Love, all-forgiveness, and compassion. What do these concepts mean? Is there any sense in them?

Let's start with love, let's examine it in terms of potential and kinetic energy. That way, it'll probably be clearer.

The basis for love, its foundation — is what can be expressed as a feeling of gratitude, heartfelt openness, a sense of belonging to everything around, a readiness to be together with the rest of the world. This is its potential energy, on which the entire house of love is built.

As for its kinetic energy, I would define it primarily as active care. Love is active care, if we're talking about its concrete manifestation. How exactly it might be expressed — those are particular cases.

So, love seems to be sorted out. As of now, this is my version, not a statement (the version might change tomorrow, that's what makes it a version).

Now, all-forgiveness. This is simpler — if there's no one to blame, then there's no one to forgive. All-forgiveness is the other extreme of the same coin paired with all-blame, devoid, as you can see, of any meaning. This is already a statement that will hardly ever change.

What about compassion? The etymology of this word? For several years now I've been paying attention to how this word is used and by whom. Buddhists talk about it, New Age followers, and many others. But if you look closely at this word, it looks like "со-страдание" — co-suffering. According to some Buddhists (maybe even the majority), compassion is one of the manifestations of love. I understand what certain people feel and why this word affects their inner state the way it does — for many it evokes elevated feelings of reverence, spiritualization, being filled with something positive, awe. Partly, it must be noted, this is the influence of the Christian tradition (God will forgive... the all-forgiving father... well, you remember). But as people who speak Russian, we can very easily see that there's an obvious substitution of concepts here and the construction of this word does not correspond to the meaning many try to dress it in.

In my view, the most accurate way we can express this is as "со-переживание" (co-experiencing), or even more precisely — "со-проживание" (co-living) — I'm not sure such a word exists in Russian — together with another person the feelings they are living through. Or what the rest of the world feels when you, for example, meditate. Co-suffering places emphasis on suffering, but people experience different things and it's not at all necessary for us practitioners to engage more deeply with suffering when it comes to meditation on love, or to make that the main emphasis — the spectrum of human feelings is much wider, and co-suffering is merely one particle of co-experiencing or co-living.

Love, on the other hand, implies openness to the rest of the world — you cannot feel love if you are closed off, it's physically impossible, and therefore, to feel it fully, you must open your heart and merge with everything else, thereby embodying the attitude "I am the world, and the world is me" and thus removing the boundaries you've built between yourself and Being. Whatever it may be and whatever feelings it may evoke in you in the process.

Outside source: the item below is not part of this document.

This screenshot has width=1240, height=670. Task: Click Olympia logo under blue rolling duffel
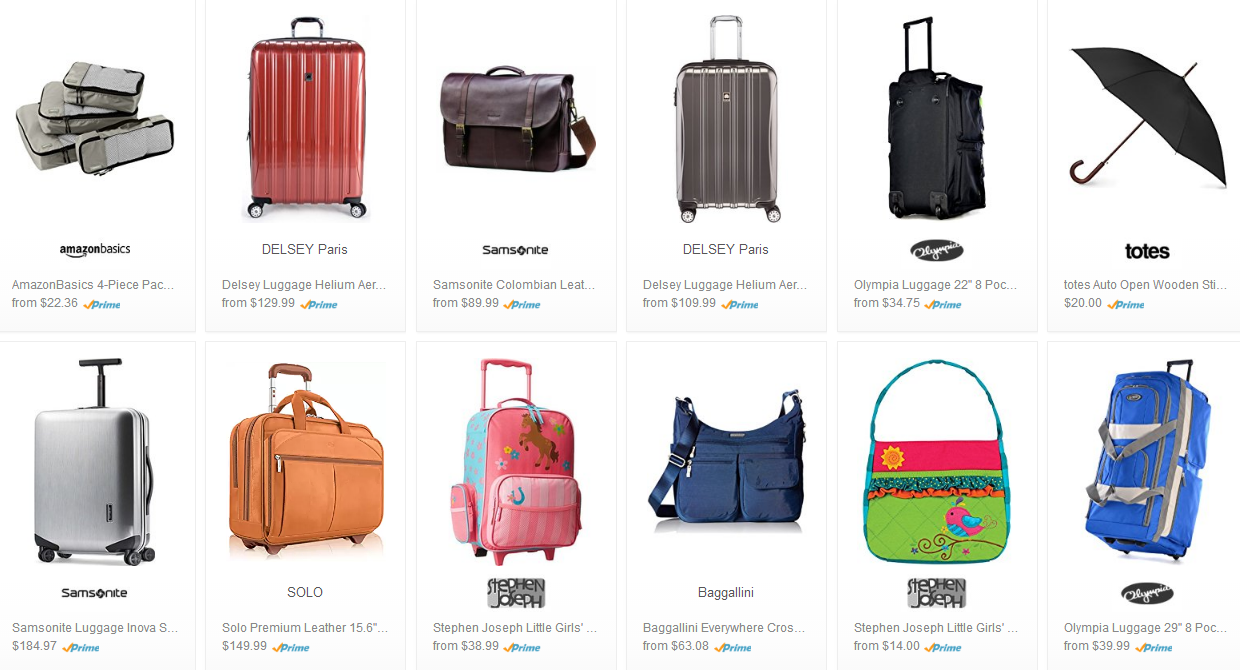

I have nothing against co-suffering, since even recapitulation (one of the most important practices of the direct path) is partly connected to the theme of suffering. To truly release the strap and let go of a particular feeling you're stuck in, you need to return "there," roll back and recreate everything in detail. And if you suffered then, you need to return to that same feeling again, but consciously — this is not-doing, when you play your role naturally, and your suffering at that moment can truly be called real (in fact, you're not even playing at all, but actually are that way if you practice not-doing). But you as the "player" (the active character of your game) are not asleep — you are a practitioner and your free, undivided, and imperturbable attention in its deep core remains virginal, untouched, innocent. It is precisely in this way that the liberation of attention from the captivity of emotional fixation occurs.

And first and foremost — it is still living-through, because you can live through any feelings and recapitulate them too. In a sense, recapitulation is something like a sensory re-living. And when it comes to the rest of the world, in that case we are dealing with co-living.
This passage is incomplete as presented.